Knockdown of fat mass and obesity alleviates the ferroptosis in Parkinson's disease through m6A-NRF2-dependent manner.

Abstract

Emerging evidence has suggested that N6 -methyladenosine (m6 A) regulates the pathology of Parkinson's disease (PD). Nevertheless, the function of demethylase fat mass and obesity (FTO) associated pathogenesis is still not fully elucidated. Here, this research findings revealed that m6 A-modification was decreased in PD models, meanwhile, the FTO level upregulated in the PD models. Functionally, in N-methyl-4-phenylpyridinium (MPP+) treated SH-SY5Y cells, the ferroptosis significantly upregulated and FTO silencing mitigated the ferroptosis phenotype.

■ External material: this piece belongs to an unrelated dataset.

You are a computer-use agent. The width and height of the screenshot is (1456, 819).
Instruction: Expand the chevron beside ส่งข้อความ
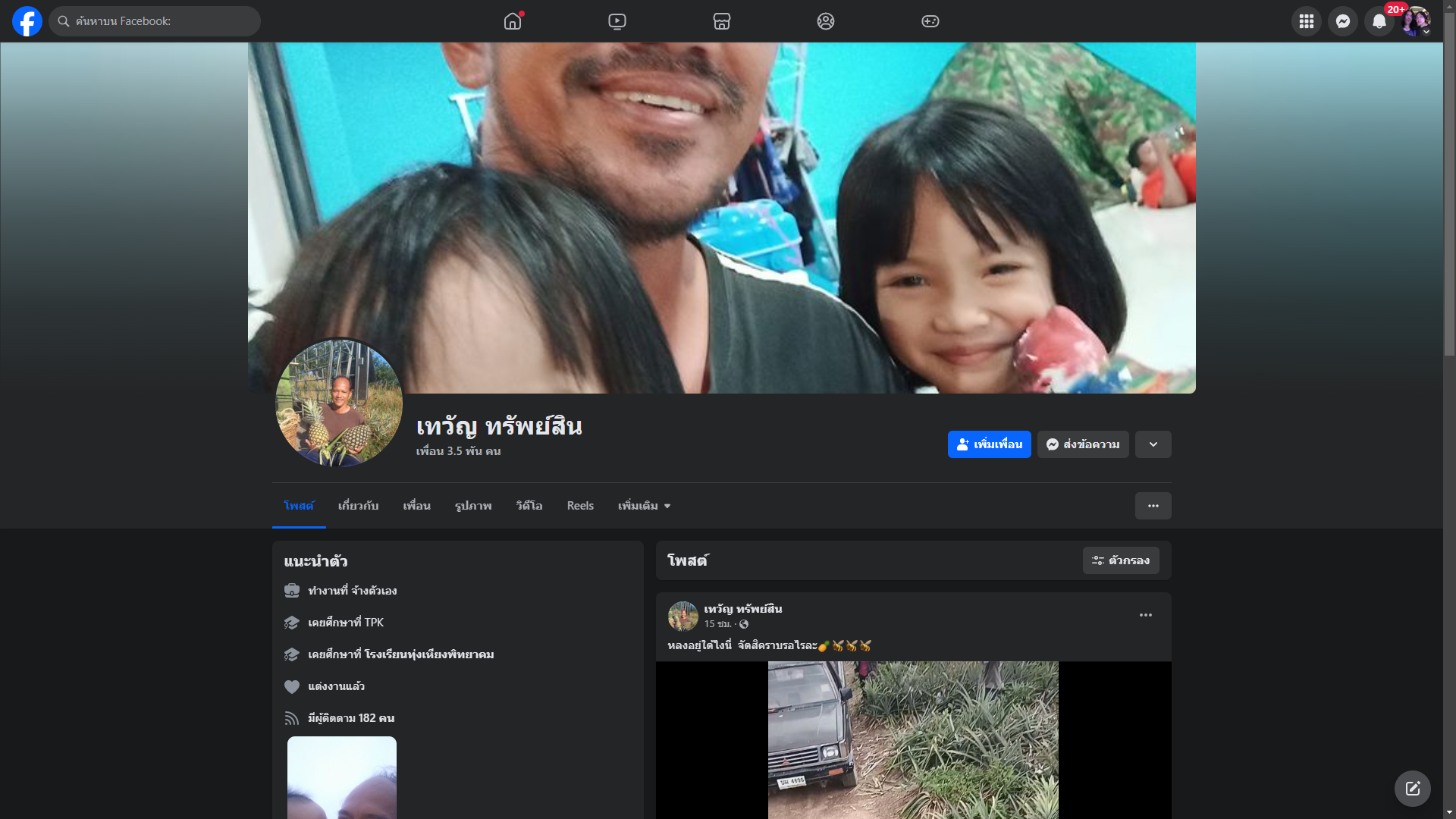(x=1153, y=444)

Moreover, in silico assays indicated that nuclear factor erythroid 2-related factor-2 (NRF2) acted as the target of FTO, and FTO demethylated the m6 A modification from NRF2 mRNA. Furthermore, FTO impaired the NRF2 mRNA stability via m6 A-dependent pathway. Thus, our findings illustrated an important role of FTO on PD through m6 A-NRF2-ferroptosis manner. Taken together, the study revealed the potential function of FTO on PD nervous system diseases.